You’ll find that jconsole is easiest if you’re running it as the same user as the Hadoop daemons (or root), on the same machine as the Java processes you’re interested in. Hadoop’s default hadoop-env.sh already has the “-Dcom.sun.management.jmxremote” option to enable JMX.  JMX can also be configured for remote access.  Refer to Sun’s documentation for the full details, but, in short, place “monitorRole secretPassword” in a file called “jmxremote.password” (with permissions 600), and modify lines in hadoop-env.sh like so:

# Extra Java runtime options. Empty by default.
export HADOOP_OPTS=”-Dcom.sun.management.jmxremote.authenticate=true -Dcom.sun.management.jmxremote.ssl=false -Dcom.sun.management.jmxremote.password.file=$HADOOP_CONF_DIR/jmxremote.password”
# Command specific options appended to HADOOP_OPTS when specified
export HADOOP_NAMENODE_OPTS=”-Dcom.sun.management.jmxremote $HADOOP_NAMENODE_OPTS -Dcom.sun.management.jmxremote.port=8004″
export HADOOP_SECONDARYNAMENODE_OPTS=”-Dcom.sun.management.jmxremote $HADOOP_SECONDARYNAMENODE_OPTS -Dcom.sun.management.jmxremote.port=8005″
export HADOOP_DATANODE_OPTS=”-Dcom.sun.management.jmxremote $HADOOP_DATANODE_OPTS -Dcom.sun.management.jmxremote.port=8006″
export HADOOP_BALANCER_OPTS=”-Dcom.sun.management.jmxremote $HADOOP_BALANCER_OPTS -Dcom.sun.management.jmxremote.port=8007″
export HADOOP_JOBTRACKER_OPTS=”-Dcom.sun.management.jmxremote $HADOOP_JOBTRACKER_OPTS -Dcom.sun.management.jmxremote.port=8008″
export HADOOP_TASKTRACKER_OPTS=”-Dcom.sun.management.jmxremote.port=8009″

You’ll now be able to point jconsole to the appropriate port and authenticate.

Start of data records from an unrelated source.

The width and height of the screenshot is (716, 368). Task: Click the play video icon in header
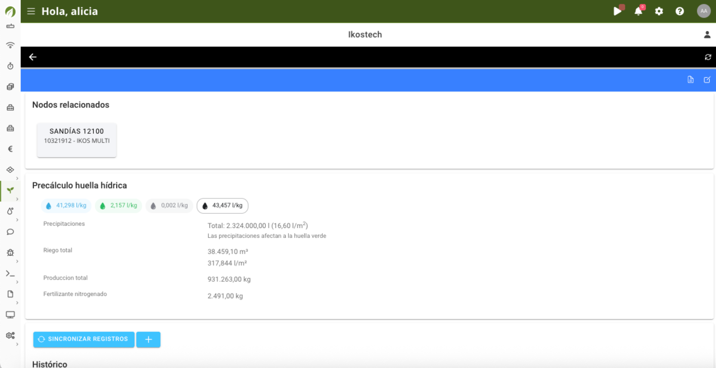click(x=617, y=11)
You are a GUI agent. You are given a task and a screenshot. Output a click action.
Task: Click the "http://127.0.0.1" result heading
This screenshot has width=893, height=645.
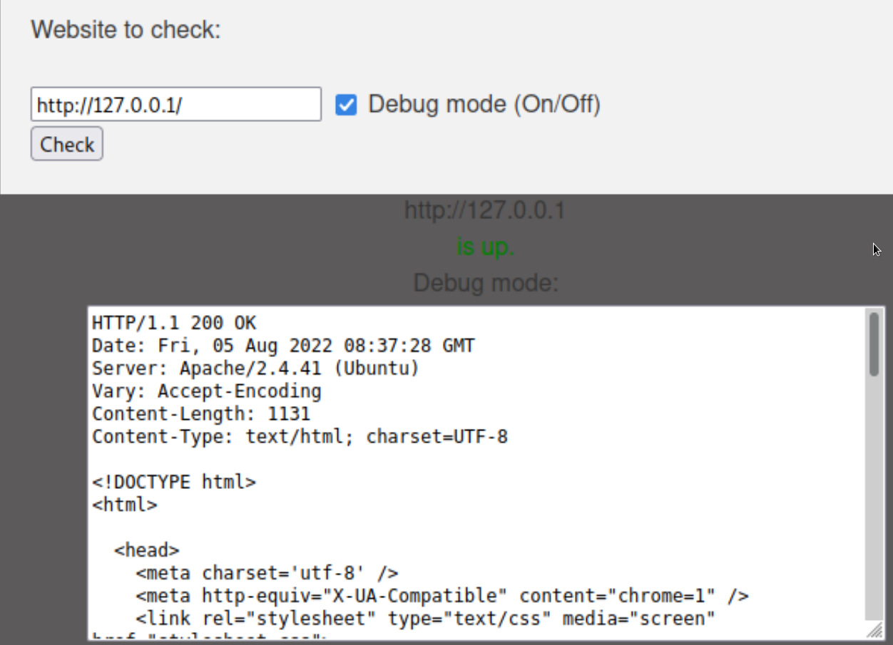tap(485, 210)
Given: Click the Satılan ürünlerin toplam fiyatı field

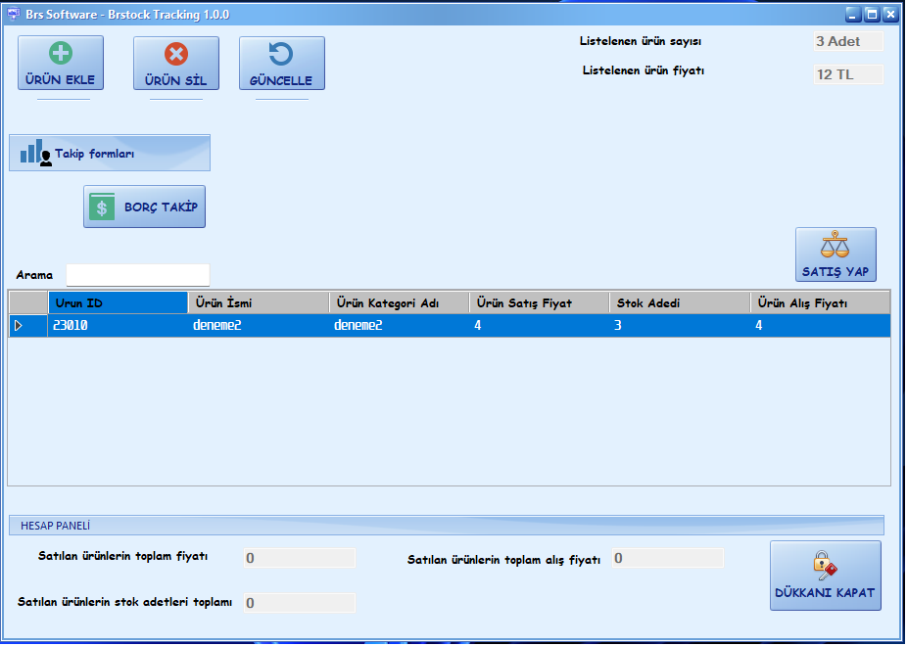Looking at the screenshot, I should point(298,557).
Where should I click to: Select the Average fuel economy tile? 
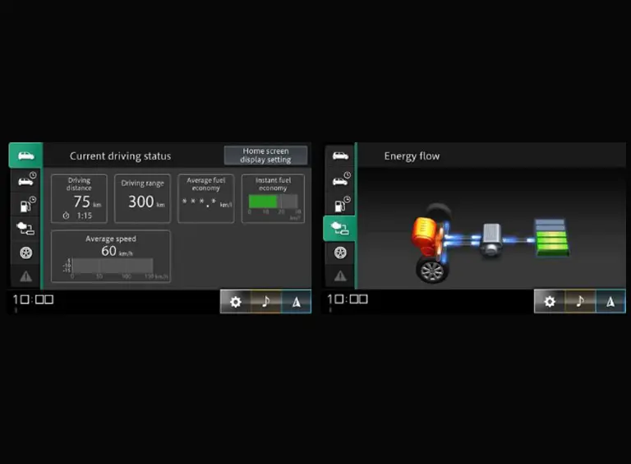pyautogui.click(x=205, y=198)
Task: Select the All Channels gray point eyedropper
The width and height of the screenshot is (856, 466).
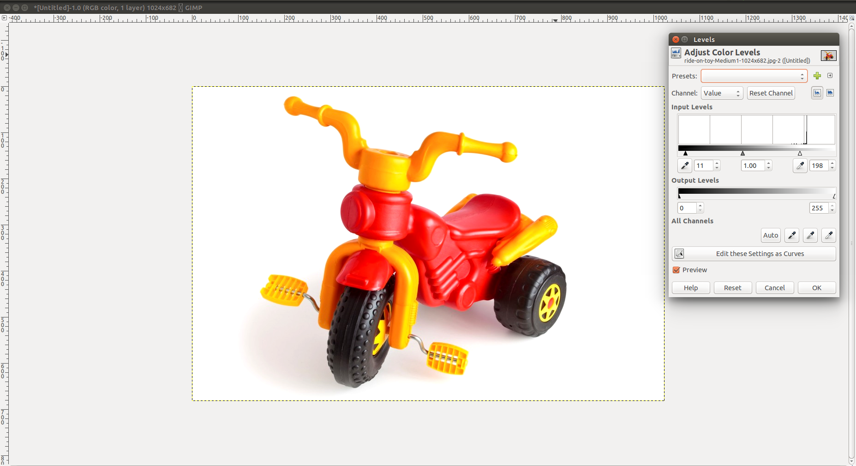Action: (810, 235)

If you want to monitor your Hadoop deployment with Hyperic (plugin here) or Nagios, using JMX is an easy way to bridge the gap between Hadoop and your monitoring software. There are a fair number of command-line oriented JMX tools, including cmdline-jmxclient, Twiddle (part of JBoss), check_jmx (a Nagios plugin), and many others. Hadoop will soon have its own (HADOOP-4756), too!

Note: some metrics are collected by a periodic timer thread, which is disabled by default. To enable these metrics, use org.apache.hadoop.metrics.spi.NullContextWithUpdateThread as the metrics implementation in conf/hadoop-metrics.properties. — June 8, 2009

Behind the Scenes

Hadoop’s metrics are part of the org.apache.hadoop.metrics package.  If you want to implement your own metrics handler, you’ll need to implement your own MetricsContext, typically extending AbstractMetricsContext.  If you want to add new metrics, see NameNodeMetrics for an example.


9 responses on “Hadoop Metrics

  1. Boris Shkolnik

    if you need to script your JMX access to these metrics you can look at hdfs jmxget command recently added to the trunk. It allows you to get any or all of the metrics into your script.

  2. Jeff

    Any chance of an update to this article that explains the configuration process using the new metrics2.properties file, now that metrics.properties is deprecated? Anywhere online to find a good guide?

  3. Arun

    Since hadoop is a distribued setup, does monitoring via JMX from a single JVM (i would say even a node) effective? How is it taken care that all metrics fetched from name node server are correct for that particular time?